### Il compito
Riproduca fedelmente le righe sottostanti, dalla riga che contiene "Upload file for 其它证明材料" alla riga che contiene "click(x=336, y=32)", entrambe incluse, e nient'altro.

### Dati disponibili
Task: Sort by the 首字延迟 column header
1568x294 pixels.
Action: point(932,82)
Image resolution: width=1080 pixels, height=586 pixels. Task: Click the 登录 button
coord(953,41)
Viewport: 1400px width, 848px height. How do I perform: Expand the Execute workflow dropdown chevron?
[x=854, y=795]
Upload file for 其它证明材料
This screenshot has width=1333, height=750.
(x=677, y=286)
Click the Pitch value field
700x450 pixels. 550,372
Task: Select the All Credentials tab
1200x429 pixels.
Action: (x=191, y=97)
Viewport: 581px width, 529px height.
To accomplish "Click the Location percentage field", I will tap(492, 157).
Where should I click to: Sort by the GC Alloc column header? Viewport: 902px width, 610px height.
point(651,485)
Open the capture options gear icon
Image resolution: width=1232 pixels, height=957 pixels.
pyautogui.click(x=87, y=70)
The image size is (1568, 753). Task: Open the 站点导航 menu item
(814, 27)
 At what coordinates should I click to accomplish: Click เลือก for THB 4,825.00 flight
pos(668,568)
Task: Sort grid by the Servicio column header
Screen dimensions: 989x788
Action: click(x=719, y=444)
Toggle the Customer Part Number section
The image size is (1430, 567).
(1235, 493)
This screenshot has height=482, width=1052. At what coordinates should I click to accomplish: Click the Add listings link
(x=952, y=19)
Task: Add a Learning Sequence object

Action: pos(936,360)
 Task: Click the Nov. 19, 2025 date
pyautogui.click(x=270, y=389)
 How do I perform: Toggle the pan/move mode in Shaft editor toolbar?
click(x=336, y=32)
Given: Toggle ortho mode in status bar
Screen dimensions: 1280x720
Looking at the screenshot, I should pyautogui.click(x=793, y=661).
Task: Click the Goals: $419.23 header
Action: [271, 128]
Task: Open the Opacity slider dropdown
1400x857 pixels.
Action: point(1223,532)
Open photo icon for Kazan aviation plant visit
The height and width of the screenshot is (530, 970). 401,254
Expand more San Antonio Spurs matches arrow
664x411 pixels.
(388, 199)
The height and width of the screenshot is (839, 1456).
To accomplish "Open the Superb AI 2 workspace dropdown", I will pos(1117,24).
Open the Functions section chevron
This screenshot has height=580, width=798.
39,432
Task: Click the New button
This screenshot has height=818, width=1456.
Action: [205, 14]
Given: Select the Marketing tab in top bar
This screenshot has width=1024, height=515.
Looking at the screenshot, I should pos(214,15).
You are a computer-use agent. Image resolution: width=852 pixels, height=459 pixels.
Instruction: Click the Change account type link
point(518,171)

### Risultato
Upload file for 其它证明材料
This screenshot has width=1333, height=750.
(x=677, y=286)
Click the Pitch value field
700x450 pixels. 550,372
Task: Select the All Credentials tab
1200x429 pixels.
Action: (x=191, y=97)
Viewport: 581px width, 529px height.
To accomplish "Click the Location percentage field", I will tap(492, 157).
Where should I click to: Sort by the GC Alloc column header? Viewport: 902px width, 610px height.
point(651,485)
Open the capture options gear icon
Image resolution: width=1232 pixels, height=957 pixels.
pyautogui.click(x=87, y=70)
The image size is (1568, 753). Task: Open the 站点导航 menu item
(814, 27)
 At what coordinates should I click to accomplish: Click เลือก for THB 4,825.00 flight
pos(668,568)
Task: Sort grid by the Servicio column header
Screen dimensions: 989x788
Action: click(x=719, y=444)
Toggle the Customer Part Number section
The image size is (1430, 567).
(1235, 493)
This screenshot has height=482, width=1052. At what coordinates should I click to accomplish: Click the Add listings link
(x=952, y=19)
Task: Add a Learning Sequence object

Action: pos(936,360)
 Task: Click the Nov. 19, 2025 date
pyautogui.click(x=270, y=389)
 How do I perform: Toggle the pan/move mode in Shaft editor toolbar?
click(x=336, y=32)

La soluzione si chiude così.